I ate really well today too…well, so far I have.  We had a a fire drill in my office building this morning, and to treat everyone for a job well done, the building owner brought in donuts and cider for all 23 floors available at the front desk lobby area.  I considered getting the apple cider, but I knew I would have grabbed a donut along with it, so I steered clear.  All that hard work just to get on an elevator with 10 people with cider and donuts in hand.  Needless to say, my mouth was watering when I got back to my desk and ziploc bag of carrots and cucumbers.  Quite the effort.  Tonight my husband and I are meeting with our friends for dinner like we do on most Tuesday nights.  I normally get chicken wings at the place we go, They’re soooooo good.  I’ll try and get a turkey sandwich or something, and end up stealing maybe 1 wing to curb the craving.   

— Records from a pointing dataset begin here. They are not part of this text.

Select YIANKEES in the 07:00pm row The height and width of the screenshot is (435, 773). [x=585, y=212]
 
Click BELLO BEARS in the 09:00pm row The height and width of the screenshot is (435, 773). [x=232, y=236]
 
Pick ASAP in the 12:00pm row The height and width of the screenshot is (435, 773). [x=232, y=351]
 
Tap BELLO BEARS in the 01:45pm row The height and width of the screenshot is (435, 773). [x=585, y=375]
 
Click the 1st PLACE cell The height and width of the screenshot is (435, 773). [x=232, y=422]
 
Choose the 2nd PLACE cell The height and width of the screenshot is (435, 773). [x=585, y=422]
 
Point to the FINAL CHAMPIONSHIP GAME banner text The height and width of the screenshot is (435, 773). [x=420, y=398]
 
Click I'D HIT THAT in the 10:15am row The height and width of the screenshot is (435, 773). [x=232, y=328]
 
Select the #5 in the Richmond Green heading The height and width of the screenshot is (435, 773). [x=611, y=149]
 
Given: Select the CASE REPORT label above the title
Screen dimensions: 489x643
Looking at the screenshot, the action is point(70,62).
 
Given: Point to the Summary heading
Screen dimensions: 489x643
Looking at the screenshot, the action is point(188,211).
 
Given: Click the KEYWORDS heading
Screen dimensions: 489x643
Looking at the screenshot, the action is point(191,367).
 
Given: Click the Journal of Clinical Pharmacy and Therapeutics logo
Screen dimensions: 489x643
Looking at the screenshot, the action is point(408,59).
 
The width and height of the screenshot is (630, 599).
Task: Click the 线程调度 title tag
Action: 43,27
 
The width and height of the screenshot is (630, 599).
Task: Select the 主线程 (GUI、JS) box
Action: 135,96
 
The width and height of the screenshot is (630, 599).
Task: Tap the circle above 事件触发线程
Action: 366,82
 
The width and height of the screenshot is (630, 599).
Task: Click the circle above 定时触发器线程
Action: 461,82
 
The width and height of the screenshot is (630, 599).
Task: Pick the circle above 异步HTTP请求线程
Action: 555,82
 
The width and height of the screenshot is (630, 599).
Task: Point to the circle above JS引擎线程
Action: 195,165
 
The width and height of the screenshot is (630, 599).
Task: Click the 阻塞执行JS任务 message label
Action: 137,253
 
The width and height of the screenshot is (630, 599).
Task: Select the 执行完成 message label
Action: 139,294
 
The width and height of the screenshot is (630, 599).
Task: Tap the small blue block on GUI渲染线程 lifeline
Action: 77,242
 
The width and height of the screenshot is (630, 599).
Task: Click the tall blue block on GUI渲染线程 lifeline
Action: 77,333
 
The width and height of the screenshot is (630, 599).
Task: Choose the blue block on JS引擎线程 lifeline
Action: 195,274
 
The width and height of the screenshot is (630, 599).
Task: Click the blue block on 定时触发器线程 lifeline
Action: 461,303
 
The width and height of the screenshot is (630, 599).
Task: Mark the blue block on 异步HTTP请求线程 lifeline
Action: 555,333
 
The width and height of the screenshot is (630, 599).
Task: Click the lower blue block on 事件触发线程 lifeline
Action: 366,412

I’m feeling smaller today.  I weighed myself this morning right when I woke.  I was 6 pounds lighter than my starting weight.  225 to 219.  I’m very excited, but I keep wondering if that really is the amount I’ve lost.  The starting weight I used was one at work and it was from mid-morning, after I ate breakfast, the current weight, again, was on my own scale this morning.  So there could be a significant difference because of that alone.  But we’re going with 6 pounds lost.  My husband said that he would give me a backrub for 5 pounds that I lose, which is great incentive.  He’s a really good back-rubber, and in our house, you have to give one to get one.  This will be nice to say the least.  So…let’s take a second to celebrate the loss.  6 pounds!!!!!!  YAAAAAAAAAAAY!  6 down, 54 to go!